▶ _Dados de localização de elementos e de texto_

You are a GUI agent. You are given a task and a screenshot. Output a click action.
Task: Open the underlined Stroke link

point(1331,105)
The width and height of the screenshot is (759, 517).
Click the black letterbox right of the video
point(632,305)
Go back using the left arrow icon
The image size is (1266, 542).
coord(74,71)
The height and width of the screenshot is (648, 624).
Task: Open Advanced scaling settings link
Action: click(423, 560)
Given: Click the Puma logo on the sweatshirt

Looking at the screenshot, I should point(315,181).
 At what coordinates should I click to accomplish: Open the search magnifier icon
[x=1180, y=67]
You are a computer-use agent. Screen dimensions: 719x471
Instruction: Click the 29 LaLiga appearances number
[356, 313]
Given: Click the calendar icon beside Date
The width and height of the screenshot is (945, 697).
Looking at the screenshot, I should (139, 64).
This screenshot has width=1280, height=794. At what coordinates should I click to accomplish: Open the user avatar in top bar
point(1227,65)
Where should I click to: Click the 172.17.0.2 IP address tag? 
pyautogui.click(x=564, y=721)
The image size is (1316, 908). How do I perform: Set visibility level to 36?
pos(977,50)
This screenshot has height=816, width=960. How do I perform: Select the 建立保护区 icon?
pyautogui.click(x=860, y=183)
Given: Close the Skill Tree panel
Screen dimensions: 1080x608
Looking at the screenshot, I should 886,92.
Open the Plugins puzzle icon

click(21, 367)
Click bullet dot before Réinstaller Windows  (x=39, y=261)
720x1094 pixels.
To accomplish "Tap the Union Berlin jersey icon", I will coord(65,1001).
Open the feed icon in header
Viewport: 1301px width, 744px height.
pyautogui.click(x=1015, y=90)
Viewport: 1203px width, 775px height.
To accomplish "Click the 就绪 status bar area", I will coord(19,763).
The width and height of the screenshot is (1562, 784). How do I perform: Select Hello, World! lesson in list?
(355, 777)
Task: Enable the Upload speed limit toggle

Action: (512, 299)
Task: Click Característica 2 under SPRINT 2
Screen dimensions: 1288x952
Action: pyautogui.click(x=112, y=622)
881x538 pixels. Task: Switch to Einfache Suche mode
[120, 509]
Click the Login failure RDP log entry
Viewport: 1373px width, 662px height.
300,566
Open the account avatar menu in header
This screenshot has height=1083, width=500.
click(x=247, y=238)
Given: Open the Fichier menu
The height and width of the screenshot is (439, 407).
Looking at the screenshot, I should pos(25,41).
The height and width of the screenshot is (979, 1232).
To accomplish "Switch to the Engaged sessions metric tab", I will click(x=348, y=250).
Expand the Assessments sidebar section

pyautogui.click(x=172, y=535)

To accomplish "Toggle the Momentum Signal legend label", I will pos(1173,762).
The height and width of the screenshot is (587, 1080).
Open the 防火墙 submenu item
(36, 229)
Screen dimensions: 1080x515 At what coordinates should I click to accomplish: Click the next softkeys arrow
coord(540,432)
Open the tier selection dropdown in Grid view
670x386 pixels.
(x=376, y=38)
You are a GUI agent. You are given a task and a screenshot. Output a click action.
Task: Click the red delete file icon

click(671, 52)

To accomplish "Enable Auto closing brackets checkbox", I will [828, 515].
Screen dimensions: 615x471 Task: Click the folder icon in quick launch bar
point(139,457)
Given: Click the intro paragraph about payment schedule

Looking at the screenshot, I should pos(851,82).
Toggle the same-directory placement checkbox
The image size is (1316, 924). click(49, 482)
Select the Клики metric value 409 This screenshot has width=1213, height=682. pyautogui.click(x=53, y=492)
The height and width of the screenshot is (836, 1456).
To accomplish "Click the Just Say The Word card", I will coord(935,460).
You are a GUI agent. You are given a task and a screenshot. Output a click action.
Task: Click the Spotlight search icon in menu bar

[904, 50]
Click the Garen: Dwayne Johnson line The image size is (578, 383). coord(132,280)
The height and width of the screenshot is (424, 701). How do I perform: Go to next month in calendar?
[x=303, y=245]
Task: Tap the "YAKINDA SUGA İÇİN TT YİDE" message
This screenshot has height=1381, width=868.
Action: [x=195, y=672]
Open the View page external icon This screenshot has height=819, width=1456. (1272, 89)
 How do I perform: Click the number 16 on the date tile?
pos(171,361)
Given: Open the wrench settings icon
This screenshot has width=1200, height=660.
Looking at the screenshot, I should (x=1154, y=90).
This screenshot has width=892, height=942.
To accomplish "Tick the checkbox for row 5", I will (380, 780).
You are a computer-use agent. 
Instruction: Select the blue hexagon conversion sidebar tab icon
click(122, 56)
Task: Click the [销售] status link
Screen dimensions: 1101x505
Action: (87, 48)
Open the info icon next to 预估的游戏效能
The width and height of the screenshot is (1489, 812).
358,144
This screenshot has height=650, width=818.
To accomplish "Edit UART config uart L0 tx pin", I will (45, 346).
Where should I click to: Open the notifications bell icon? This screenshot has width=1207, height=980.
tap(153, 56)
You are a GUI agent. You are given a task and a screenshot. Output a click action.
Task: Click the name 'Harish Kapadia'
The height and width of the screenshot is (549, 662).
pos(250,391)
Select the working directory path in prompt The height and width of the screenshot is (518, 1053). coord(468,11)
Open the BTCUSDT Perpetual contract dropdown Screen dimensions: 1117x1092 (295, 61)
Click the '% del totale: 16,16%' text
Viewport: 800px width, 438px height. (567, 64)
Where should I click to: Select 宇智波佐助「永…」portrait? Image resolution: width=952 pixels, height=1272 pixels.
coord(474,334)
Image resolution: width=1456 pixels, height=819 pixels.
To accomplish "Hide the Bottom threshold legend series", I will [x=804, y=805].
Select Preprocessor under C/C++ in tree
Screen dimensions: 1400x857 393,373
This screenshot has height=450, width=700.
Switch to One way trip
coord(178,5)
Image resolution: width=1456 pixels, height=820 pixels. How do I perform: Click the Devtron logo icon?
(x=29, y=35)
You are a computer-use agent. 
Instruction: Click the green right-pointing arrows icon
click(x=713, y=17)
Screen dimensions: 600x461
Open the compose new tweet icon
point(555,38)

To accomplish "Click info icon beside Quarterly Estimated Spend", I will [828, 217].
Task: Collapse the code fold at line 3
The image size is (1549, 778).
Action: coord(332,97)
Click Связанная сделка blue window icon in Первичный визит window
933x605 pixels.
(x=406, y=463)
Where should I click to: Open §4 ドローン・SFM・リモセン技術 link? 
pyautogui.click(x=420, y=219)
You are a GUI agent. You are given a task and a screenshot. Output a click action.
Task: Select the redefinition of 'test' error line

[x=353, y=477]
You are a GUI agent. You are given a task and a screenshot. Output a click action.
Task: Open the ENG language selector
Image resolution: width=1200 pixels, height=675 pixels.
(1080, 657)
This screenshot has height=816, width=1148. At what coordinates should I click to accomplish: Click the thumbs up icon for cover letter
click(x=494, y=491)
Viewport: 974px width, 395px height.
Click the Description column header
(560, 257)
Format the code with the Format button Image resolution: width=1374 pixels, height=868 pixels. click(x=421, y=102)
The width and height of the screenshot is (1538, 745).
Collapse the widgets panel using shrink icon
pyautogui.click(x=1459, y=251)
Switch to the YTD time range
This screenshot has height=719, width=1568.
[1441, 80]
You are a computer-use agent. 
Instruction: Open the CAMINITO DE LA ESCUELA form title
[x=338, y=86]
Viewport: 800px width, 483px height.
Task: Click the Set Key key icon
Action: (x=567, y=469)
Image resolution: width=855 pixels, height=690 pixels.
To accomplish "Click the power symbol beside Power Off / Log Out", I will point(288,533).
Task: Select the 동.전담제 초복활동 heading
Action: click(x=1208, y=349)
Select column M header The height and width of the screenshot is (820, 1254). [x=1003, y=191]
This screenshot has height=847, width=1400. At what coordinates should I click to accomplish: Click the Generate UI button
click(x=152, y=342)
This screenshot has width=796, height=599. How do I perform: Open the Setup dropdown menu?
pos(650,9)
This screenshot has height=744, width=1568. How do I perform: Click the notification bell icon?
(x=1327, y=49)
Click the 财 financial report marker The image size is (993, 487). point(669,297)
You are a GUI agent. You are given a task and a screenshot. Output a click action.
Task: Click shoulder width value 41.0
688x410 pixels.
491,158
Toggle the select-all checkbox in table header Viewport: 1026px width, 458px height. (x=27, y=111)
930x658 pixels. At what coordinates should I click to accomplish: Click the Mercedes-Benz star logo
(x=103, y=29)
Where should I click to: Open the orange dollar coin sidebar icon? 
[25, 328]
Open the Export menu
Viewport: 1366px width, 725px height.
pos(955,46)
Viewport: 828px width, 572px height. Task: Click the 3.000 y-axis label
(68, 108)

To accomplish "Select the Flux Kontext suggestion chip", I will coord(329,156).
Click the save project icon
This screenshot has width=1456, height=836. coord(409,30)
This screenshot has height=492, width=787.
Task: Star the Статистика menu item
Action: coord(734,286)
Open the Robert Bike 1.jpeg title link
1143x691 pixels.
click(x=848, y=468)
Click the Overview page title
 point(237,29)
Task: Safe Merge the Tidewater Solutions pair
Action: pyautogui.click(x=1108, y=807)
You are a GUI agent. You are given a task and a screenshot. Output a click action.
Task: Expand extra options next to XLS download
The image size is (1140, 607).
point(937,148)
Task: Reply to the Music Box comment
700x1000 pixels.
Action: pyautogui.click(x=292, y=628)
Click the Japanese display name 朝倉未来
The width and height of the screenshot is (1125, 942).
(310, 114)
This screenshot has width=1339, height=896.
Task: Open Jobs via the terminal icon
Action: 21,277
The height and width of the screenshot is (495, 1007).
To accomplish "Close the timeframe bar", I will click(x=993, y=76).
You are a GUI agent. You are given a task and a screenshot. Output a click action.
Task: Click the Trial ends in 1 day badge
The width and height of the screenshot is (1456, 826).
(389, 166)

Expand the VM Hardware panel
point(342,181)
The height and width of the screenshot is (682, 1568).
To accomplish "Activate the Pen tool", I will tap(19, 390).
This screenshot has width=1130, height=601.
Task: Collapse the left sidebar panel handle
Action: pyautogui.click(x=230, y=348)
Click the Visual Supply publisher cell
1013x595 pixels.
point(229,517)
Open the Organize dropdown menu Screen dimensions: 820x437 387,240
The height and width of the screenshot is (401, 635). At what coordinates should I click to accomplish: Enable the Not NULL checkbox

▶ _O que produzir_
Reproduza sem nenhuma alteração as linhas que vão do início das entradas até a linha que contém "[x=1180, y=67]", incluindo esta última.

▶ _Resposta à tarefa_
You are a GUI agent. You are given a task and a screenshot. Output a click action.
Task: Open the underlined Stroke link

point(1331,105)
The width and height of the screenshot is (759, 517).
Click the black letterbox right of the video
point(632,305)
Go back using the left arrow icon
The image size is (1266, 542).
coord(74,71)
The height and width of the screenshot is (648, 624).
Task: Open Advanced scaling settings link
Action: click(423, 560)
Given: Click the Puma logo on the sweatshirt

Looking at the screenshot, I should point(315,181).
 At what coordinates should I click to accomplish: Open the search magnifier icon
[x=1180, y=67]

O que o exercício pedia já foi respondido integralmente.